Hi, author of wasmex (the wasmer wrapper you discussed) here
I just stumbled over your discussion. I am not sure how I can best help, but if you have any specific questions, feel free to ask And, of course, if you find there are missing features please open a ticket on the repo.
I did not personally benchmark the speed of wasmex yet, but that is one of the things I really wish to do (or see someone else do).
For your data-passing-bottleneck problem: You could also store your world state in the wasm instances memory (readable from both, elixir and rust). This is still faster for rust to access, but I imagine that elixir-updates to an existing world view in rust-memory are smaller than passing the whole state in for every call.
This really depends on the actual data you want to pass around. Tooling for memory manipulation is far from being as good as with wasm-bindgen. But I’m very open to PRs in that direction.

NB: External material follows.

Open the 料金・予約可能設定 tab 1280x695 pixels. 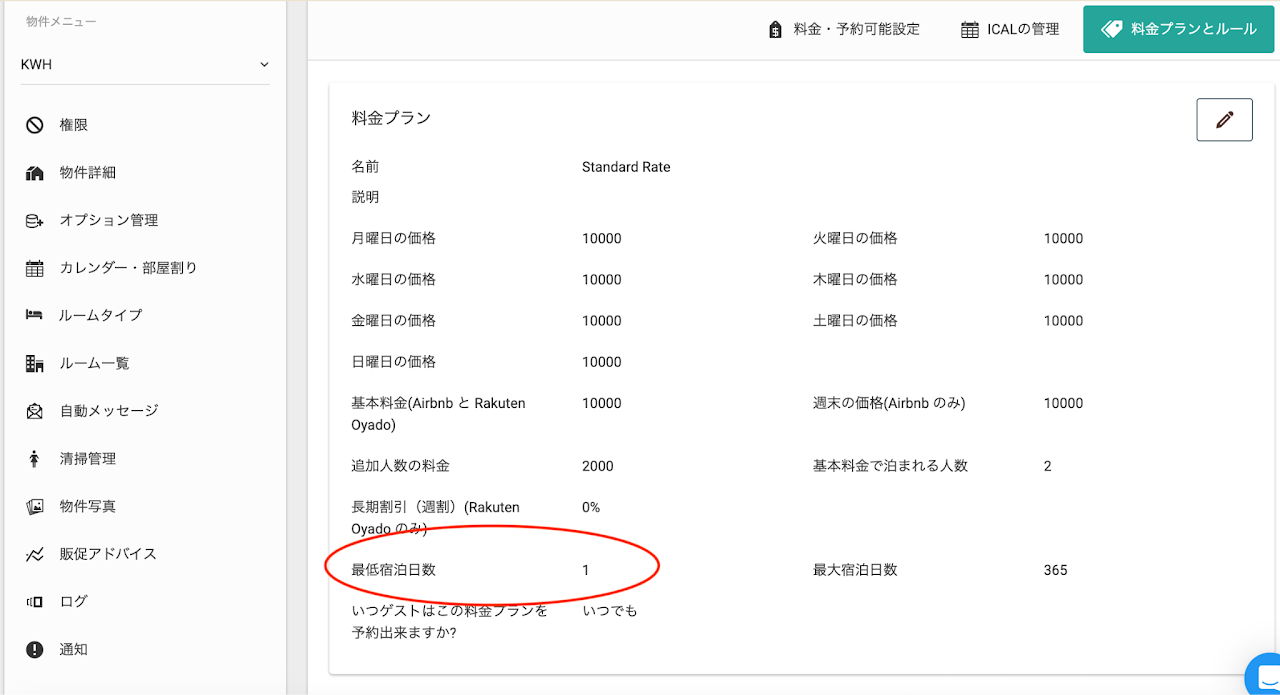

In short, wasmex is what you describe (in an earlier post) as “elixir + rust/x86_64 via NIF / Rustler”.
Both of the frameworks are using WebAssembly to try and solve the problem of making it easy to build distributed applications. wasmCloud does this with an aim toward stripping away boilerplate, loosely coupling capability providers (non-functional requirements), and providing cryptographically secure modules so that you can control what the actors can and cannot access. From what I can tell of lunatic, it is more “OTP-like”, with explicit use of channel senders and receivers. wasmCloud is designed for extensibility and polyglot, supporting actors in TinyGo, Rust, and AssemblyScript and it looks like lunatic’s SDK is specific to Rust.
Would it be correct to say: stated another way, if you had full control over (1) choice of language and (2) choice of libraries your applications, then wasmCloud serves as a "docker replacement’ or sorts – instead of packaging an entire Linux image to throw on AWS EKS/ECS/Fargate, you can just build wasm binary (because you choose language + libraries that can target wasm), and you just provide a tiny wasm instead of a hunderds-of-MBs docker image ?
PS: For anyone reading this thread and unaware (like myself until a few minutes ago), @autodidaddict , as stated in his public elixir forum profile, is the author of the Rust/wasm book “Programming WebAssembly in Rust”.
No wonder you are pushing the boundaries of wasm.
Really appreciate all the time you took to help me work through this design space.